ART REVIEW

SABIN AELL’S Buoyant Work, along with others, at Walker Fine Art
by Michael Paglia

For the unusual solo Sabin Aell: The Buoyancy of Nothing, the artist has created a series of related wall pieces in the front spaces at Walker Fine Art; she calls them “wall designs,” and they function together as a single, coherent installation.

The interrelated designs take up all of the available wall space, even the narrow slots between the doors and windows. They include organic shapes in the form of resin blobs encasing layers of torn, non-objective photos. These resin components are subtly three-dimensional, coming off the wall a few inches. The resin-encased photos have been hung within geometric compositions that are applied directly against the wall and have been done in a simple palette of blue, gray and black. The resin elements have an expressionist, organic quality, while the flat designs are constructivist, creating a tension between the two approaches. A good example is “The Buoyancy of Nothing: 1.1-1.5” (pictured), but all of the pieces are very closely related.

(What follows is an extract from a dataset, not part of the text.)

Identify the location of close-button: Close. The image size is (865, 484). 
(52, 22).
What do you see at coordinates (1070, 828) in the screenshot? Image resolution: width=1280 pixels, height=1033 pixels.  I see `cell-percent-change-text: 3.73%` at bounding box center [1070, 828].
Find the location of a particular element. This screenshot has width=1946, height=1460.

When I look at the material, I see references to water. But this thought may have been triggered by the use of the word “buoyancy” in the title, combined with Aell’s taste for various shades of dreamy blues. Or maybe it’s in the way the resin obscures — and yet reveals — the photos in the same way a puddle of water would.

artwork-in-resin_1
 

In the back space are three small shows: Angela Beloian, which includes recent drawings in ink, colored pencil, and embroidery; Udo Nöger, made up of signature works from that artist’s “Light as Material” series of white-on-white abstracts; and Liz Quan, an installation of internally lit suspension pieces made of bisque-fired porcelain that are out of this world.